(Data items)
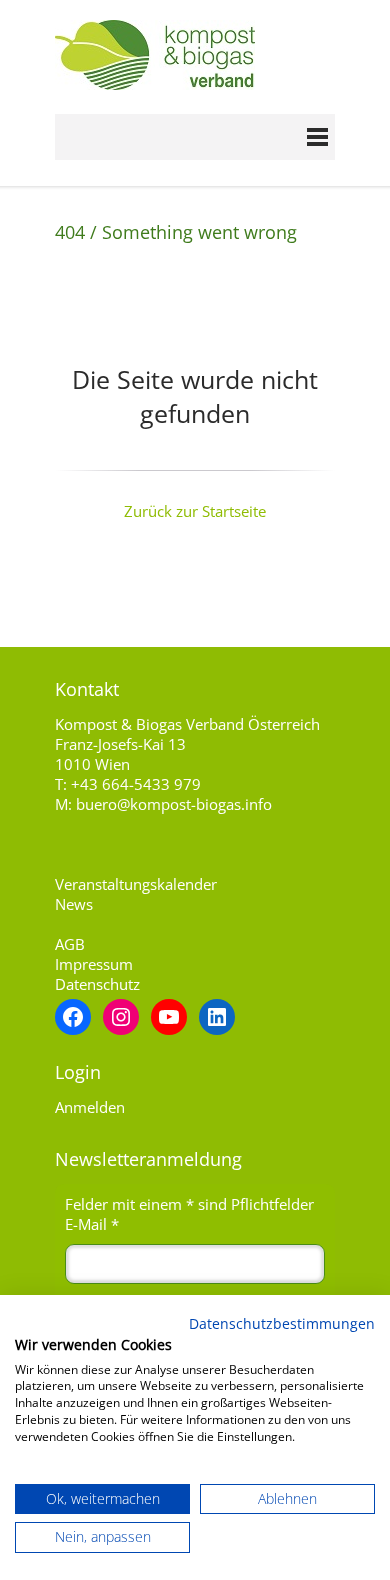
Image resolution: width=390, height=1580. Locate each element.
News (74, 904)
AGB (70, 944)
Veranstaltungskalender (136, 884)
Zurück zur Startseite (195, 511)
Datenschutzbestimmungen (282, 1323)
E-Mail (92, 1224)
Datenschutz (97, 984)
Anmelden (90, 1107)
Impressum (94, 964)
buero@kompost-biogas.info (174, 804)
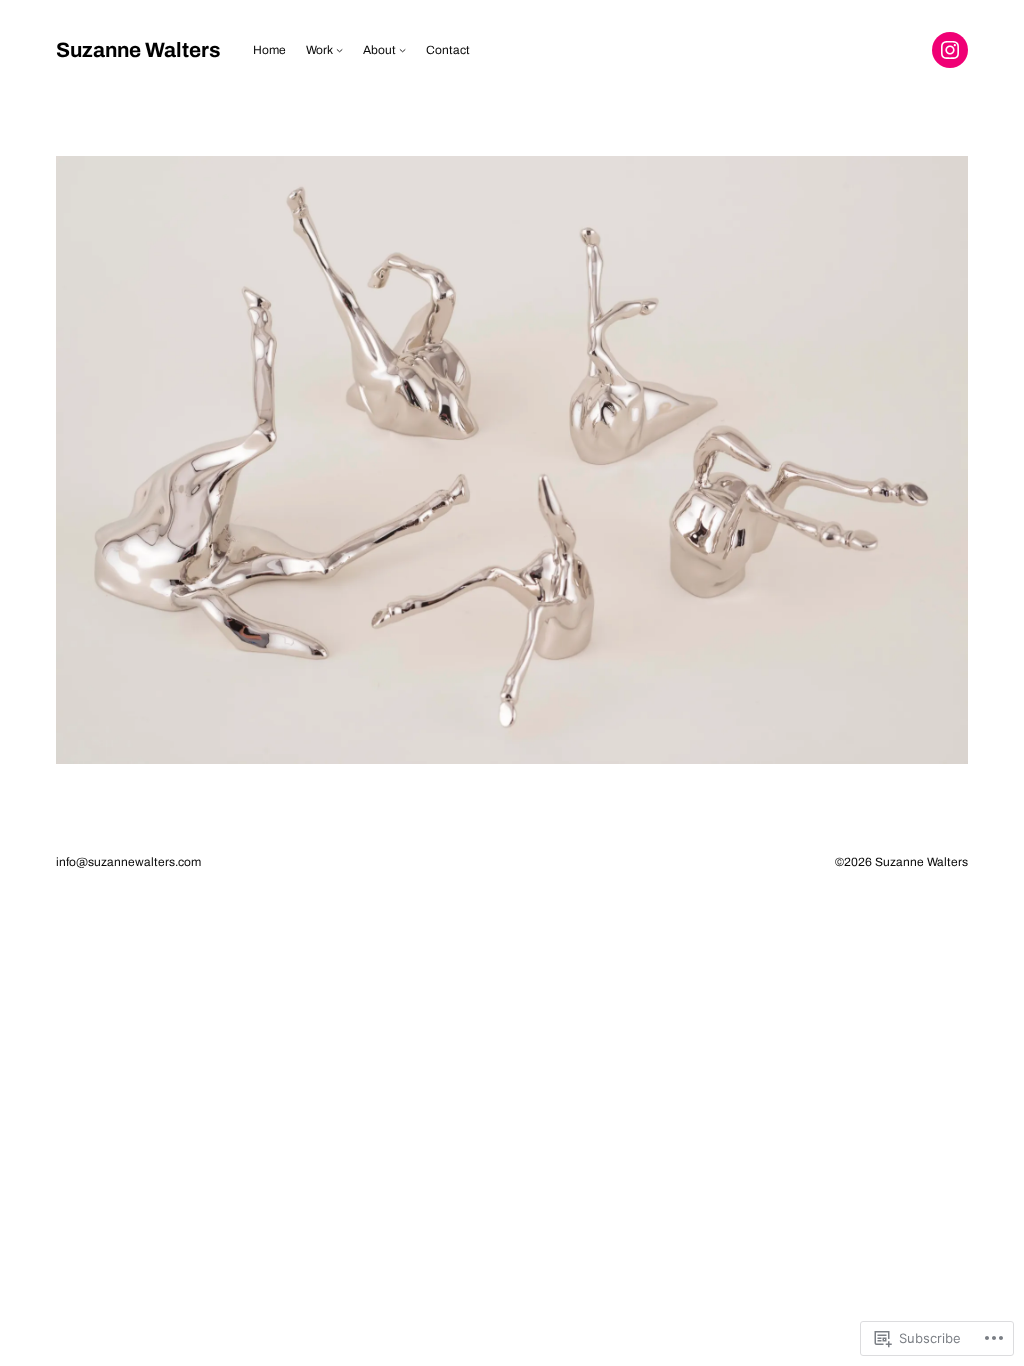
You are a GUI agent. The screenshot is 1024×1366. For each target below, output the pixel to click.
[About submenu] (402, 49)
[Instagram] (950, 50)
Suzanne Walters (138, 50)
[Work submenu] (339, 49)
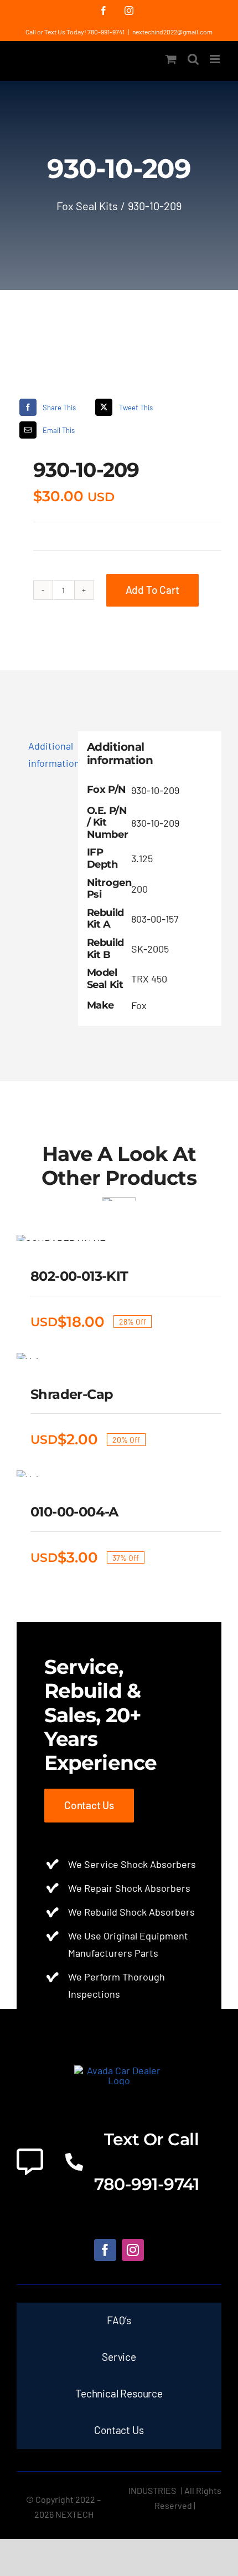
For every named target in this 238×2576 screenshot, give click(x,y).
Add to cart (152, 589)
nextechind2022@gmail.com (172, 31)
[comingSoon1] (119, 354)
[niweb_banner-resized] (119, 2070)
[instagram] (133, 2250)
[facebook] (105, 2250)
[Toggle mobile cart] (171, 59)
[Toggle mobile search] (193, 59)
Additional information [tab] (49, 754)
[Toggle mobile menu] (215, 59)
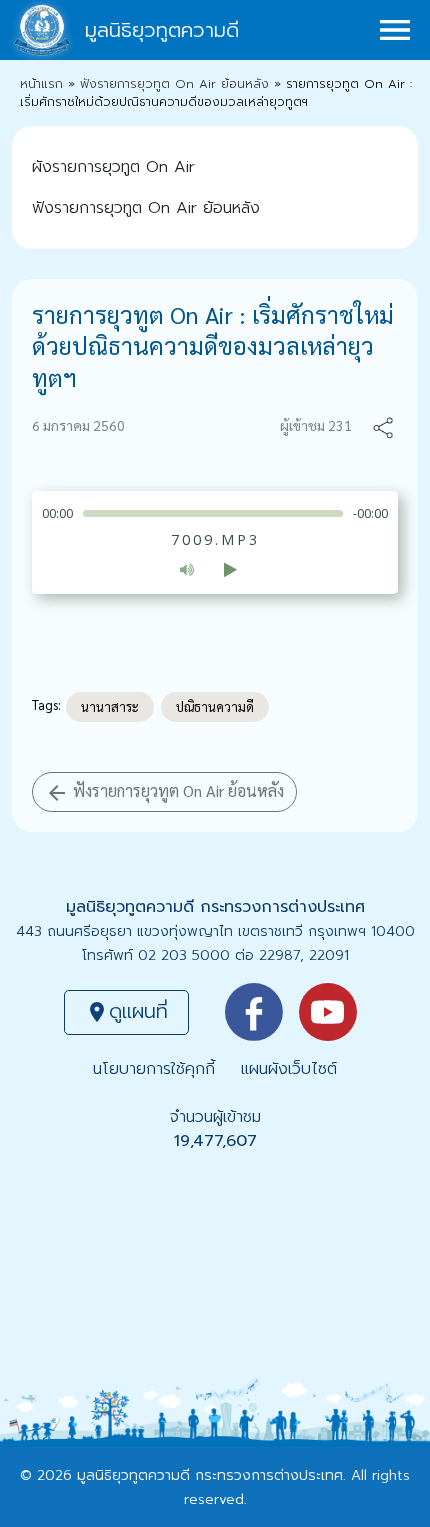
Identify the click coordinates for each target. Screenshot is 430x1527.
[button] (383, 425)
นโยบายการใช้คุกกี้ (154, 1069)
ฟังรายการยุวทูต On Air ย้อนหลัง (174, 84)
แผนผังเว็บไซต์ (289, 1069)
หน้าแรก (41, 84)
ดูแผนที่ (126, 1011)
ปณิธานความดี (215, 706)
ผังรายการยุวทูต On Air (113, 167)
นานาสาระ (110, 706)
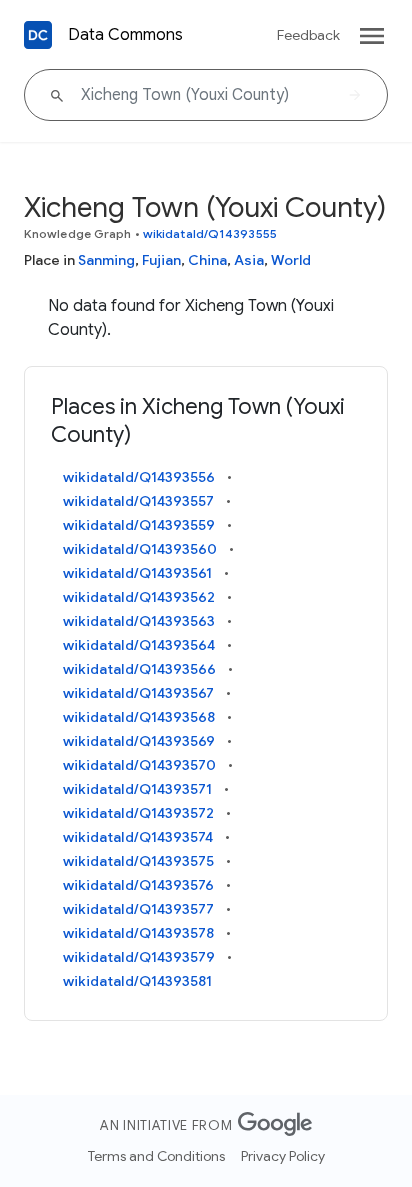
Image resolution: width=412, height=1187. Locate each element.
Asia (249, 260)
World (291, 260)
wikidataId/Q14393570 (139, 765)
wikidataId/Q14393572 (138, 813)
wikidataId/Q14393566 (139, 669)
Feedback (308, 35)
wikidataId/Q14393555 (210, 233)
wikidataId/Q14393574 (138, 837)
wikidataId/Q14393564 (139, 645)
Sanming (106, 260)
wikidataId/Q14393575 (138, 861)
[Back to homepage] (38, 35)
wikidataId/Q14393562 (139, 597)
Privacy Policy (283, 1156)
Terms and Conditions (156, 1156)
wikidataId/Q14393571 (137, 789)
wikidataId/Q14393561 (137, 573)
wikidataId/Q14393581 (137, 981)
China (207, 260)
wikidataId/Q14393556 (139, 477)
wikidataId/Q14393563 (139, 621)
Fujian (161, 260)
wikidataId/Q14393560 (140, 549)
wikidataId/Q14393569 (139, 741)
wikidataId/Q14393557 (138, 501)
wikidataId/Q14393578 (138, 933)
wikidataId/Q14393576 (138, 885)
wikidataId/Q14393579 (139, 957)
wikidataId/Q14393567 (138, 693)
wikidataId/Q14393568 (139, 717)
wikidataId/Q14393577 (138, 909)
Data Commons (125, 35)
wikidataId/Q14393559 (139, 525)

§ Task to complete: Copy every record character for character. Skip the pictures.

§ Written answer:
Image resolution: width=390, height=1580. Locate each element.
News (74, 904)
AGB (70, 944)
Veranstaltungskalender (136, 884)
Zurück zur Startseite (195, 511)
Datenschutzbestimmungen (282, 1323)
E-Mail (92, 1224)
Datenschutz (97, 984)
Anmelden (90, 1107)
Impressum (94, 964)
buero@kompost-biogas.info (174, 804)
You are a GUI agent. The screenshot is 1024×1366. For each target below, output the pixel to click.
[About submenu] (402, 49)
[Instagram] (950, 50)
Suzanne Walters (138, 50)
[Work submenu] (339, 49)
For every named target in this 238×2576 screenshot, give click(x,y).
Add to cart (152, 589)
nextechind2022@gmail.com (172, 31)
[comingSoon1] (119, 354)
[niweb_banner-resized] (119, 2070)
[instagram] (133, 2250)
[facebook] (105, 2250)
[Toggle mobile cart] (171, 59)
[Toggle mobile search] (193, 59)
Additional information [tab] (49, 754)
[Toggle mobile menu] (215, 59)
Identify the click coordinates for each target. Screenshot is 430x1527.
[button] (383, 425)
นโยบายการใช้คุกกี้ (154, 1069)
ฟังรายการยุวทูต On Air ย้อนหลัง (174, 84)
แผนผังเว็บไซต์ (289, 1069)
หน้าแรก (41, 84)
ดูแผนที่ (126, 1011)
ปณิธานความดี (215, 706)
ผังรายการยุวทูต On Air (113, 167)
นานาสาระ (110, 706)
Image resolution: width=412, height=1187. Locate each element.
Asia (249, 260)
World (291, 260)
wikidataId/Q14393570 (139, 765)
wikidataId/Q14393572 (138, 813)
wikidataId/Q14393566 (139, 669)
Feedback (308, 35)
wikidataId/Q14393555 (210, 233)
wikidataId/Q14393574 (138, 837)
wikidataId/Q14393564 (139, 645)
Sanming (106, 260)
wikidataId/Q14393575 (138, 861)
[Back to homepage] (38, 35)
wikidataId/Q14393562 (139, 597)
Privacy Policy (283, 1156)
Terms and Conditions (156, 1156)
wikidataId/Q14393571 (137, 789)
wikidataId/Q14393561 (137, 573)
wikidataId/Q14393581 (137, 981)
China (207, 260)
wikidataId/Q14393556 (139, 477)
wikidataId/Q14393563 (139, 621)
Fujian (161, 260)
wikidataId/Q14393560 (140, 549)
wikidataId/Q14393569 (139, 741)
wikidataId/Q14393557 (138, 501)
wikidataId/Q14393578 (138, 933)
wikidataId/Q14393576 (138, 885)
wikidataId/Q14393579 (139, 957)
wikidataId/Q14393567 (138, 693)
wikidataId/Q14393568 (139, 717)
wikidataId/Q14393577 (138, 909)
Data Commons (125, 35)
wikidataId/Q14393559 (139, 525)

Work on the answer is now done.